What acid-base status is expected from high nasogastric output?

  • ((Metabolic alkalosis::☑️ HCl loss = hypochloraemic alkalosis, same mechanism as vomiting.))
  • ((Metabolic acidosis::Loss of H⁺ raises pH, not lowers it.))
  • ((Respiratory acidosis::NG drainage is metabolic, not respiratory.))
  • ((Respiratory alkalosis::No hyperventilation component.))
  • ((No acid-base disturbance::High-output NG losses are measurable on ABG.))

👩‍⚕️ Replace high NG losses with 0.9% saline + KCl.

Where are the central chemoreceptors that regulate breathing located?

  • ((Medulla::☑️ Sense H⁺ in CSF generated by CO₂ crossing the blood-brain barrier.))
  • ((Carotid body::Peripheral chemoreceptor — primarily senses PaO₂ (CN IX).))
  • ((Aortic arch::Peripheral chemoreceptors (CN X) — not central.))
  • ((Pons::Houses the pneumotaxic/apneustic pattern centres, not the chemoreceptors.))
  • ((Hypothalamus::Temperature, thirst, hormones — not respiratory chemoreception.))

👩‍⚕️ Central = CO₂ (via CSF pH).
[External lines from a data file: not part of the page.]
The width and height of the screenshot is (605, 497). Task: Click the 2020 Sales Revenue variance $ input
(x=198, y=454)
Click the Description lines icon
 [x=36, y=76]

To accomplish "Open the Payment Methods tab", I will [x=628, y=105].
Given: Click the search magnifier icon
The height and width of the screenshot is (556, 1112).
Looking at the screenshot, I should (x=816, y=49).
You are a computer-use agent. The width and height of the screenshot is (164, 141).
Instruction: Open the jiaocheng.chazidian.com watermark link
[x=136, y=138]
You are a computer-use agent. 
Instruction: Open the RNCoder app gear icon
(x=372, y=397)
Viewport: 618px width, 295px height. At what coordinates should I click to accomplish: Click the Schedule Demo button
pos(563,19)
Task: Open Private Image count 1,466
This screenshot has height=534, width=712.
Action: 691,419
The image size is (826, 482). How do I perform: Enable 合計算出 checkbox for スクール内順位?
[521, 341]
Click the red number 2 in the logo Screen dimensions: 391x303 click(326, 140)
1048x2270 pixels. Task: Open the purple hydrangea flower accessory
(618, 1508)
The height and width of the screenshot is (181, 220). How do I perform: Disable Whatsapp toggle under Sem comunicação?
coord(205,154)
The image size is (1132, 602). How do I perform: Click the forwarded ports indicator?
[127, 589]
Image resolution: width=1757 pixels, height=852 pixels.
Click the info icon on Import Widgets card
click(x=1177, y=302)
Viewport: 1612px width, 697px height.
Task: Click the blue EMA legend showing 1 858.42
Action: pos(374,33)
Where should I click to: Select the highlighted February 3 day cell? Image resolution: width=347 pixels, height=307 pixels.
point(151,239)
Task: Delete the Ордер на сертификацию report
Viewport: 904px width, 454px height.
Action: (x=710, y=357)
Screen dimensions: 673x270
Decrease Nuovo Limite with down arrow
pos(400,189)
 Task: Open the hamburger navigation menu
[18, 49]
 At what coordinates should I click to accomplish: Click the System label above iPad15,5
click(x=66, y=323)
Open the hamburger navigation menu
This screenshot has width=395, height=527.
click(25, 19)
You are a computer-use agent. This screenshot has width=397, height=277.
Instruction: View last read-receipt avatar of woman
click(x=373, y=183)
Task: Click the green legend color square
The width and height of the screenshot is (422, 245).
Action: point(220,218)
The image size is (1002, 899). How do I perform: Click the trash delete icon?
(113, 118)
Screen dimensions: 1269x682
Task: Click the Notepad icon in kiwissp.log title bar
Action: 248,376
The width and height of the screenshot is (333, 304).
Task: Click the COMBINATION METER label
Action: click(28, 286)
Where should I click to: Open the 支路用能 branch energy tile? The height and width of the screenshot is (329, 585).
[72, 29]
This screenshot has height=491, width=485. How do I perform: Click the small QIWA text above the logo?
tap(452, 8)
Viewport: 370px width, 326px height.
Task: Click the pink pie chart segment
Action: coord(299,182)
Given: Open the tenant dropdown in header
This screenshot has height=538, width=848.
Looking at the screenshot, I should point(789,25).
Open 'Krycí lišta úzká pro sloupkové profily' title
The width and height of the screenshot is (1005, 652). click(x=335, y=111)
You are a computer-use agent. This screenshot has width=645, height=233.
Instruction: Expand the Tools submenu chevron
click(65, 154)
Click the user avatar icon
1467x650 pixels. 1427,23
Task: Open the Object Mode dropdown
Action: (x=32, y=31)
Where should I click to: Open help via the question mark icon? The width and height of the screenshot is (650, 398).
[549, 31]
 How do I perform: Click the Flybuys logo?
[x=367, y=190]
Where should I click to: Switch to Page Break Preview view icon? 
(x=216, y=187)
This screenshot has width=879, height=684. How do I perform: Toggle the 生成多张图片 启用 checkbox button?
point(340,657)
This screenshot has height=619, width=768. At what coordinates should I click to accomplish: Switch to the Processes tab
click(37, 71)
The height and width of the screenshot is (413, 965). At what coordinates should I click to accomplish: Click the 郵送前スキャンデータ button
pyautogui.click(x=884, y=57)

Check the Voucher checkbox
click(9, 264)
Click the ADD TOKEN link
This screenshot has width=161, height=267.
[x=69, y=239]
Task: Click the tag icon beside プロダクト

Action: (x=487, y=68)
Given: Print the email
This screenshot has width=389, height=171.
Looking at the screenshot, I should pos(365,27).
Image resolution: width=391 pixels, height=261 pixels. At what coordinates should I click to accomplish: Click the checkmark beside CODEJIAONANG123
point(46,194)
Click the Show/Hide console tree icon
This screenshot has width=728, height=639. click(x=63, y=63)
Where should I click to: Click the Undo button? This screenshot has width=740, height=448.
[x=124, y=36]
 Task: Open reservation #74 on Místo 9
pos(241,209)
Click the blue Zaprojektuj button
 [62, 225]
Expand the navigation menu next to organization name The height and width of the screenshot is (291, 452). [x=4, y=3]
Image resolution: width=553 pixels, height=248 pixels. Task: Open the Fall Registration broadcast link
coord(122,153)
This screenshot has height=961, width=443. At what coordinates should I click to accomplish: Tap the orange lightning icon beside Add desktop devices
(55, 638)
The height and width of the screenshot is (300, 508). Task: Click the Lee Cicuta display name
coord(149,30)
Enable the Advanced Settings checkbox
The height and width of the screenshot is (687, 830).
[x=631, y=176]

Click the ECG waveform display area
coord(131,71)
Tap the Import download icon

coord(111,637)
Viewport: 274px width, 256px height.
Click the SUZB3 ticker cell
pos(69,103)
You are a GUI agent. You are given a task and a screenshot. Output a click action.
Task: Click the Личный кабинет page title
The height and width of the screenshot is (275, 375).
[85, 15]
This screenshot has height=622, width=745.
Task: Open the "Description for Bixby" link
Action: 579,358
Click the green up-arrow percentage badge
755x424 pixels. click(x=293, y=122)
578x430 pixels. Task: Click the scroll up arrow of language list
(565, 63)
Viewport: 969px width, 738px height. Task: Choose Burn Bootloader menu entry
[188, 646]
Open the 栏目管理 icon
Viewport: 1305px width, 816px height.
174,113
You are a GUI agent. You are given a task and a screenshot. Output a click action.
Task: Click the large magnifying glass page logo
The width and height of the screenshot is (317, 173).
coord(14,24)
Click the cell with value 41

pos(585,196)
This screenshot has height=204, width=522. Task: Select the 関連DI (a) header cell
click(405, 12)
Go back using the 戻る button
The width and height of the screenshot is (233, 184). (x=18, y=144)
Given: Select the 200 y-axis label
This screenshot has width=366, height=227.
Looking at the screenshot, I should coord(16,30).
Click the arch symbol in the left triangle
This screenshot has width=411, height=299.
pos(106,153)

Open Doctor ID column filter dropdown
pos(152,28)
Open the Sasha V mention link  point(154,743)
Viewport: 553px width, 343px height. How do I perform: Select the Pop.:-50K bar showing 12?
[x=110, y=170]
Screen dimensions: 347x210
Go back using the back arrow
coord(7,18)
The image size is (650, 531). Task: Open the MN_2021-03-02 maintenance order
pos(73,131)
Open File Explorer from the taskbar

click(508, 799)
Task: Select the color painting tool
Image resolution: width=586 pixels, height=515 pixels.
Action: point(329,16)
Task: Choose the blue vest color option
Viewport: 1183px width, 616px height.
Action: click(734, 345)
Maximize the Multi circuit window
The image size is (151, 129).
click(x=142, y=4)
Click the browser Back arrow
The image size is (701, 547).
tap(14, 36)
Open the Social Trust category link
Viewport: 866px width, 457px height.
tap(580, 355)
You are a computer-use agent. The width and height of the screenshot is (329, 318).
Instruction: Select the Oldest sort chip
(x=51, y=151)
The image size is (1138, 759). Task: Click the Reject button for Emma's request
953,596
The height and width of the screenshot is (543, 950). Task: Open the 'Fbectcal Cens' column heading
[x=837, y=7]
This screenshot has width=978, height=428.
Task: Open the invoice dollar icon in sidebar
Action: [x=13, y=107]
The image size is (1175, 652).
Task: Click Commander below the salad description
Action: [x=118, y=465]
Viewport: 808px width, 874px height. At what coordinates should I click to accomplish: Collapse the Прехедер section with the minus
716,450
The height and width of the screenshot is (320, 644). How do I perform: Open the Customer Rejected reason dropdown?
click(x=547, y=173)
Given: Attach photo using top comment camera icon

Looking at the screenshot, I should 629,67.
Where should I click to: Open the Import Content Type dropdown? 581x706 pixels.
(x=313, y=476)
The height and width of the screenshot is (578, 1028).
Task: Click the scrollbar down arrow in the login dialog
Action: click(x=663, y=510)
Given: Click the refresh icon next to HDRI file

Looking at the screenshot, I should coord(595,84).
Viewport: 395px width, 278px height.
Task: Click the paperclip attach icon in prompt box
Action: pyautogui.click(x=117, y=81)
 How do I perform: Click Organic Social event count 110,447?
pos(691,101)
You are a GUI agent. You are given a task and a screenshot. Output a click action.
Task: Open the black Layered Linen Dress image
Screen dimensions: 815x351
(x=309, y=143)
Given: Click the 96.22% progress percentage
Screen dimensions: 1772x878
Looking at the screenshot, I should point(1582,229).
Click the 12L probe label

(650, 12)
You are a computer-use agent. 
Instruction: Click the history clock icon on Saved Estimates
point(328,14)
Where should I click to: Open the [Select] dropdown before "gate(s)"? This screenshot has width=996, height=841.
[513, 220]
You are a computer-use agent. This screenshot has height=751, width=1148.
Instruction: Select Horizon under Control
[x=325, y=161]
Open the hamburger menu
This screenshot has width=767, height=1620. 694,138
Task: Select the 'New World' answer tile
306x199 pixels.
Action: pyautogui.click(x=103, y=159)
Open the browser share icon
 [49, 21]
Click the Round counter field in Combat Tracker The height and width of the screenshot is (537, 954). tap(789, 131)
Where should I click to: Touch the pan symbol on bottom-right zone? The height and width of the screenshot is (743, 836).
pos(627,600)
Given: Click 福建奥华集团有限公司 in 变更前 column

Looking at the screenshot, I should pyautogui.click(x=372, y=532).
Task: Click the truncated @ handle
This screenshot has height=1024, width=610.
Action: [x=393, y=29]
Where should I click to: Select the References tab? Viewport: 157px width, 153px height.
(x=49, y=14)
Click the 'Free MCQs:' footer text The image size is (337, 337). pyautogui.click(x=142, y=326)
Peripheral = O₂. In chronic CO₂ retainers, hypoxic drive dominates — beware uncontrolled O₂.

Revision summary

Normals: pH 7.35–7.45 · CO₂ 4.7–6.0 · O₂ 10.5–13.5 · HCO₃⁻ 22–28 · BE ±2 · lactate < 2 · AG 8–16

Five-step algorithm: Oxygenation → pH → Primary disorder → Compensation → Anion gap

Respiratory = renal compensation (slow, days). Metabolic = respiratory compensation (fast, minutes). Body never overcompensates.

Type I RF: PaO₂ < 8, CO₂ normal/low — oxygenation failure (PE, pneumonia, oedema)

Type II RF: PaO₂ < 8, CO₂ > 6 — ventilation failure (COPD, opioids, NMD)

HAGMA — MUDPILES: Methanol, Uraemia, DKA, Propylene glycol, Isoniazid/Iron, Lactic, Ethylene glycol, Salicylates

NAGMA — HARDUP: Hyperalimentation, Acetazolamide, RTA, Diarrhoea, Ureteric diversion, Pancreatic fistula

Surgical NAGMA traps: ileocystoplasty / ileal conduit, large-volume 0.9% saline

Vomiting / NG / pyloric stenosis triad: ↓ K⁺, ↓ Cl⁻, ↑ pH (with paradoxical aciduria)

Sepsis: mixed picture — respiratory fatigue (↑CO₂) + lactic acidosis (↓HCO₃⁻)

Lactate: > 2 hypoperfusion, > 4 severe sepsis / Sepsis-6 trigger

Anion gap = Na⁺ − (Cl⁻ + HCO₃⁻). Raised → unmeasured acid added. Normal → HCO₃⁻ lost, Cl⁻ replaced.

A–a gradient: normal in pure hypoventilation (opioids, NMD); raised in V/Q mismatch, shunt, diffusion defect.

Chemoreceptors: Central (medulla) → CO₂ via CSF pH. Peripheral (carotid + aortic bodies) → O₂.